On the materialist reading, the life that we are said to possess comes into existence at the same time that the possessor does, namely at conception or whenever else the line is set. The owner and the owned are coterminous, in other words. They are the same thing, on the physicalist model. But this is an absurdity. How can one own what one is? Does the rose own the red? The red the rose? Does the circle own the roundness? The roundness the circle? Where is the distance that lets the act of possession come about? He who chooses death must in some sense separate his decision-making capacity from the body he will be killing. (Likewise for he who chooses physical immortality: the chooser is not the chosen.) It seems clear that the person who chooses death or physical immortality does not do so as a merely material being, but as a spiritual being with certain physical characteristics and attributes. The person who Johnsons or MAiDs him- or herself commits a logical non sequitur. The life we have is not ours. We live it but don’t have it. Its beginning and ending are not up to us.
If this is true, then the possibility of an afterlife is not at all easily dismissed. If there is a me apart from my physical existence, then it stands to reason that my physical existence, whether I unnaturally prolong it or cut it short, does not end me, just one mode of me. And if that is the case, then one ought to be careful about fooling around with life.

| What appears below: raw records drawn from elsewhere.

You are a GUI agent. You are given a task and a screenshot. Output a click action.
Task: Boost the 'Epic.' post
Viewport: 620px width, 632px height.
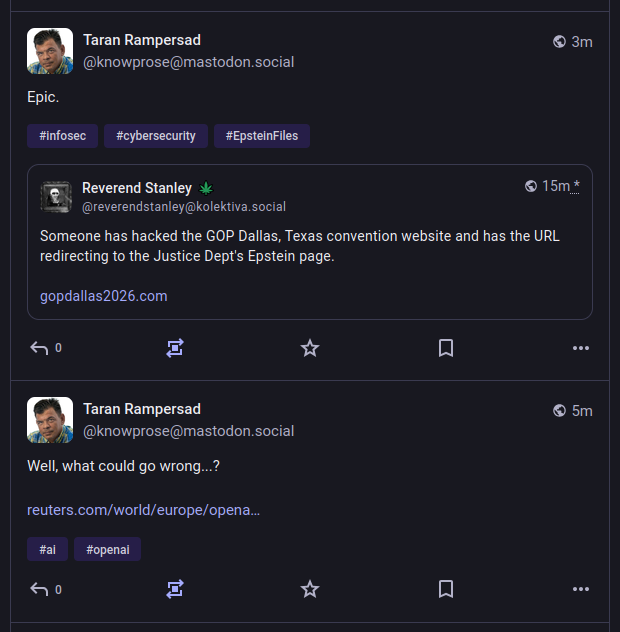[x=175, y=348]
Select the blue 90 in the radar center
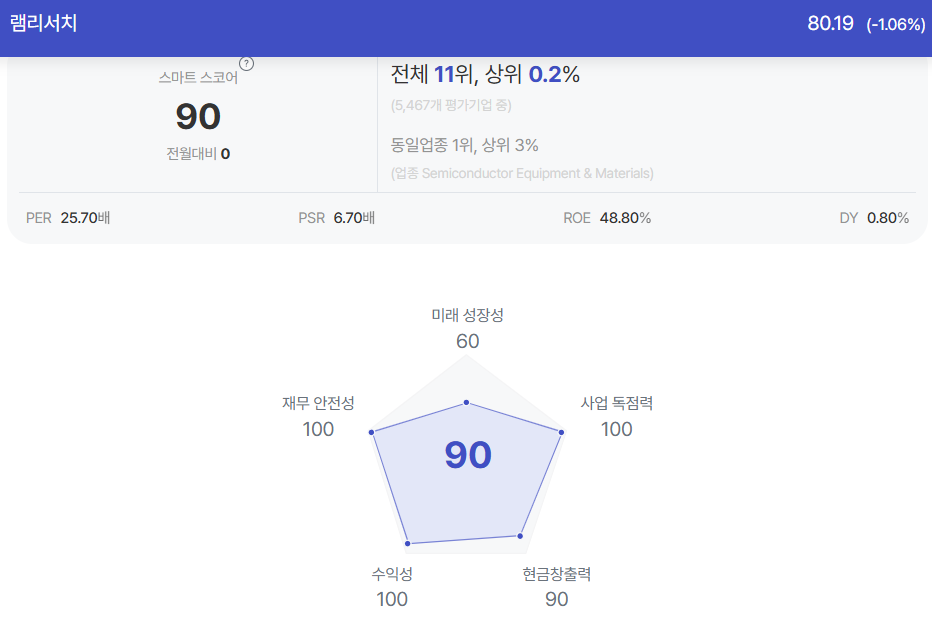Screen dimensions: 932x633 click(x=468, y=455)
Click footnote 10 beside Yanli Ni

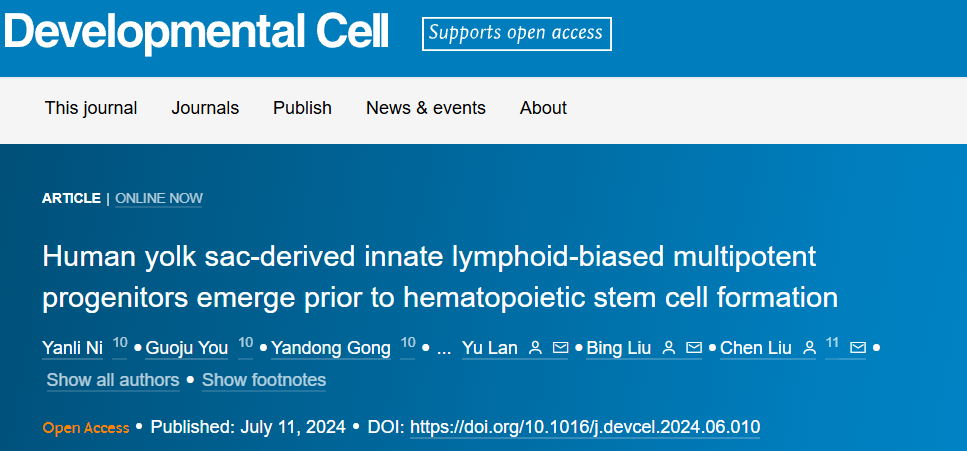point(120,343)
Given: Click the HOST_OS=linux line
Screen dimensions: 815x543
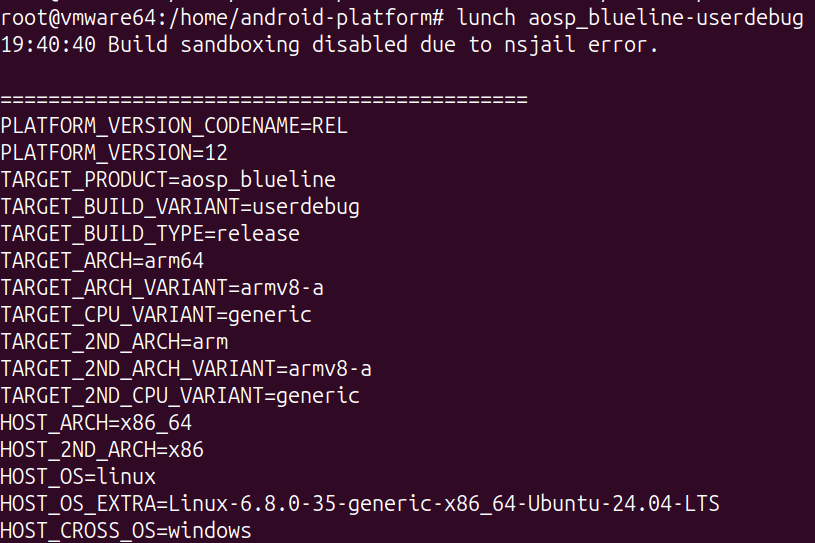Looking at the screenshot, I should [78, 477].
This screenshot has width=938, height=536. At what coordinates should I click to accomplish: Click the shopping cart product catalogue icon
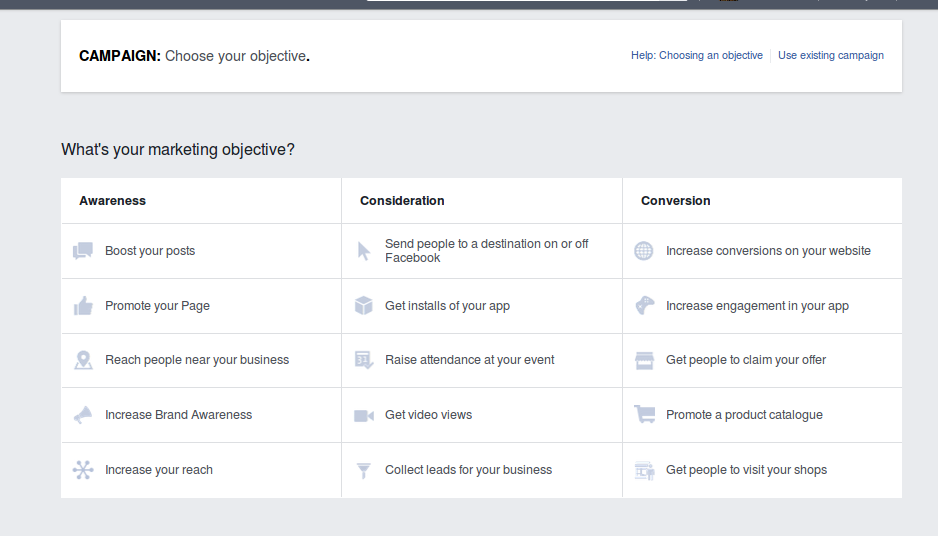pyautogui.click(x=644, y=415)
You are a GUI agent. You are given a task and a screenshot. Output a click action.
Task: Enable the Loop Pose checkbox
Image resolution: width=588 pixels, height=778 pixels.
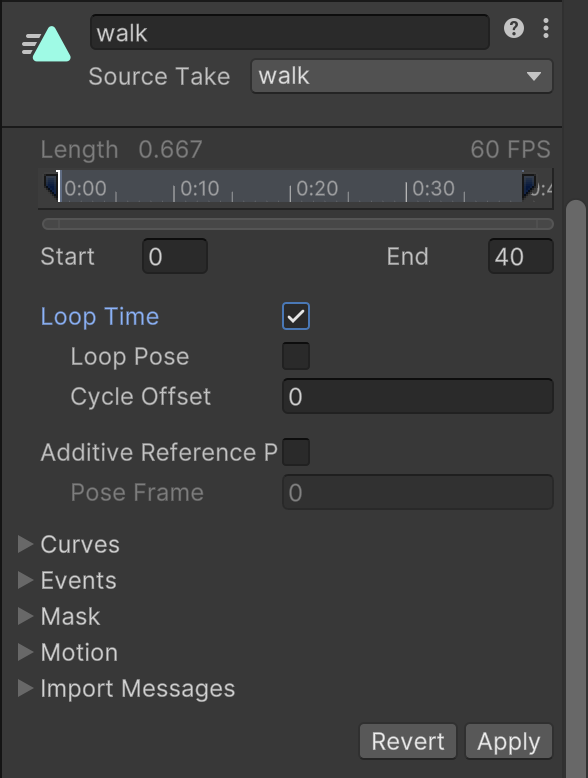point(296,356)
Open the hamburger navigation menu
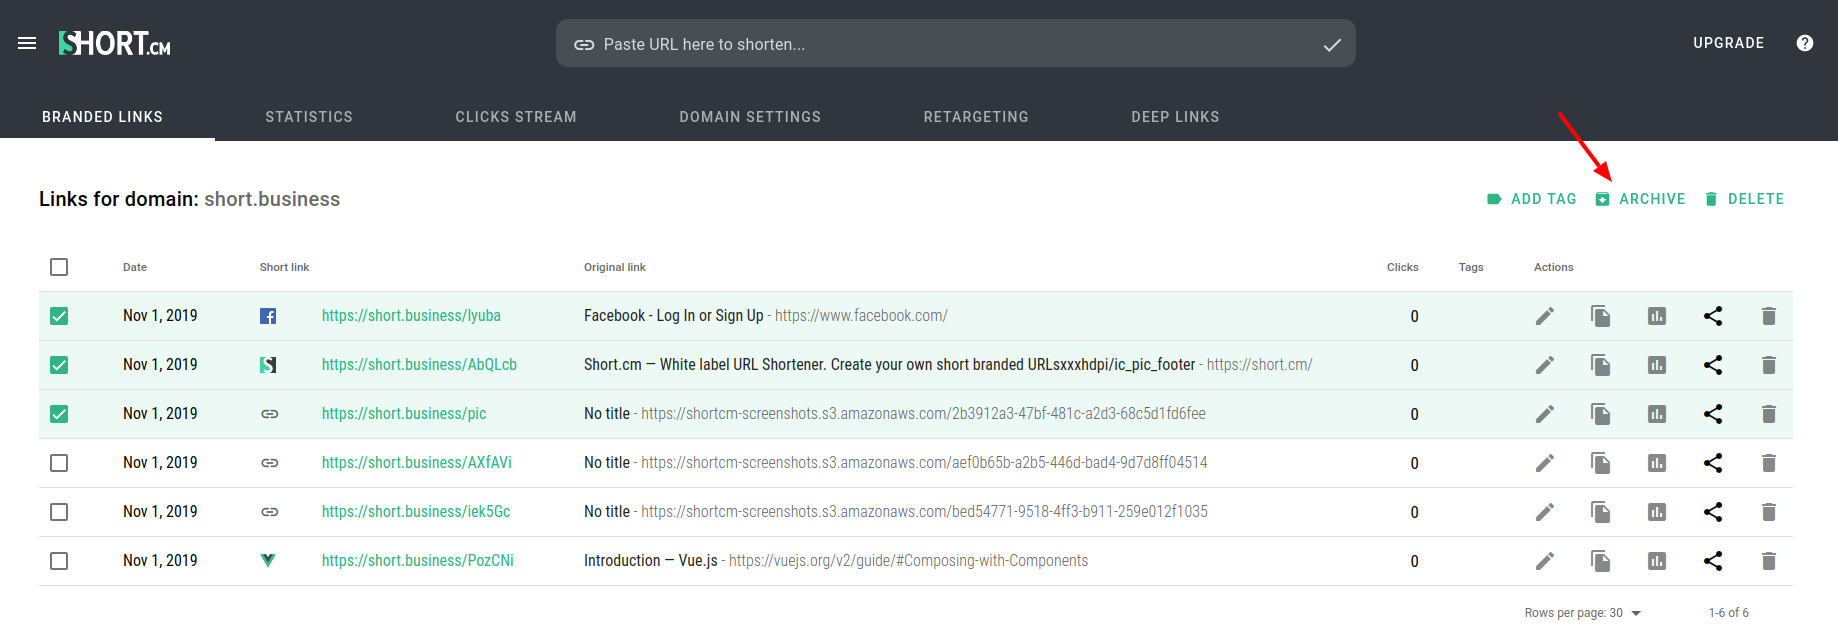This screenshot has width=1838, height=635. click(x=27, y=43)
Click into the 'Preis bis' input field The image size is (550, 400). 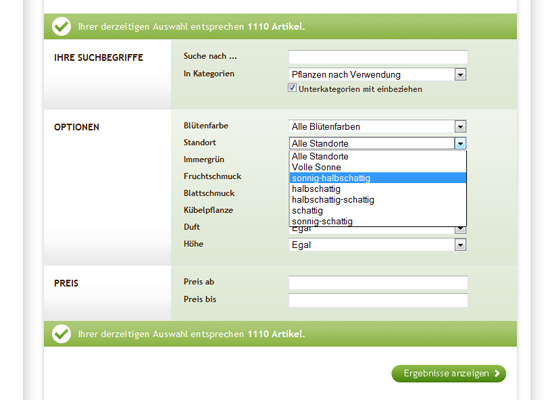point(378,300)
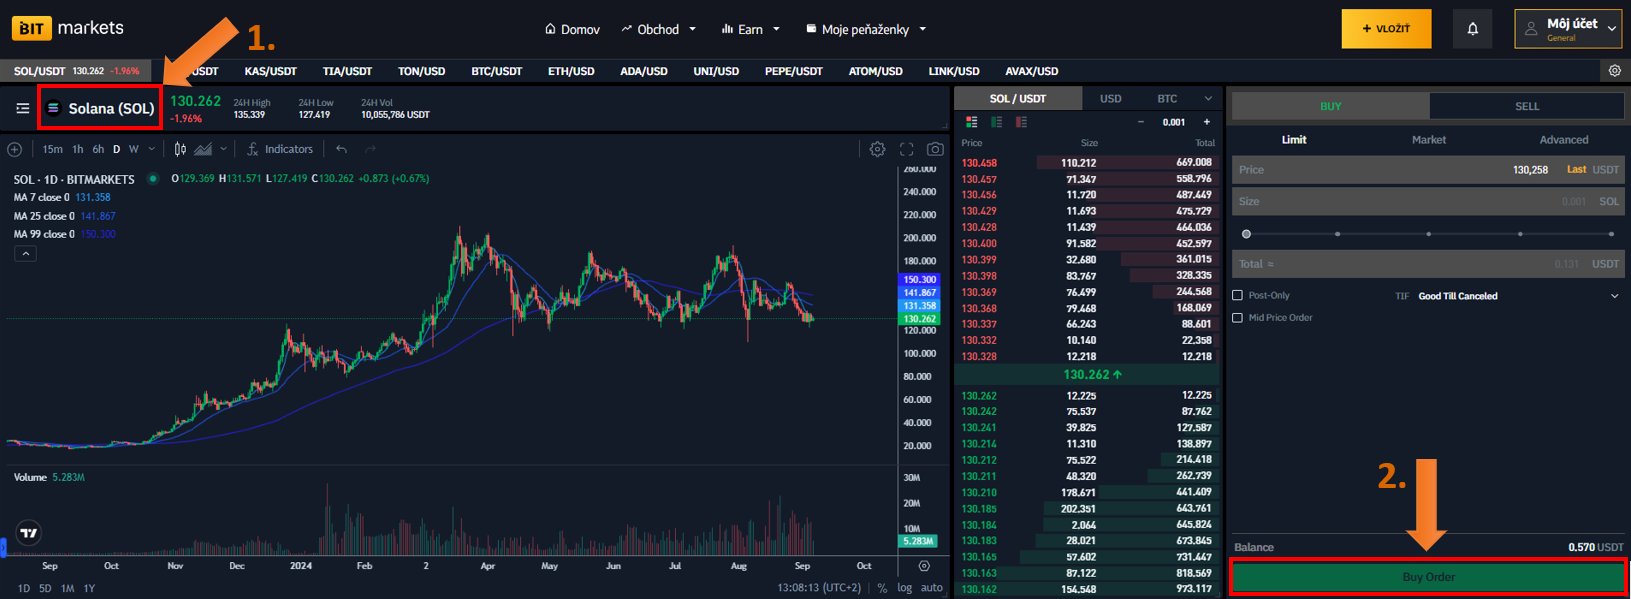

For, if I am not my body, and if life is not mine, then I got it from somewhere. And, if we are being honest about information and order and creation, then I got it, more precisely, from someone. That someone may not be very happy with the way I have treated the life that he has loaned to me. He may be angry at me for living my life in a bad way. He may ask me hard questions, in a non-physical setting, about where my body is, about what I have done with the living bundle that I seem to have mistaken as not only mine but also as something of no consequence.
Or, in Johnson’s case, when the inevitable death does come, however procrastinated, perhaps the loaner of life will ask why that life was greedily gorged on, why its caretaker did not spend it in service of others. Did he not notice, the Author of life might inquire, that life is an open-ended equation, that it’s meant to be used for communion and mercy, and not for narcissistic, solipsistic hobbies fundamentally distasteful to the Author Himself, whose own death won an eternal life of an entirely different kind?
These kinds of questions probably trouble the Johnsonists and the MAiDists alike. Everyone is a soul. Everyone knows who he or she really is. Humans can be physically, but never metaphysically, truly blind. Physical immortality is not a brave pioneering endeavor. It is raw cowardice, a running away from one’s real identity. Getting a doctor to kill you is running away in the opposite direction. Fake, physical immortality, or cheap, doctor-induced death: these are both mistaken in the same basic way.
Die or don’t die, the choice is yours. But that is not the choice that your life is forcing you to make. Which path do you follow after the physical body has suffered and been broken? That is the choice on which everything depends.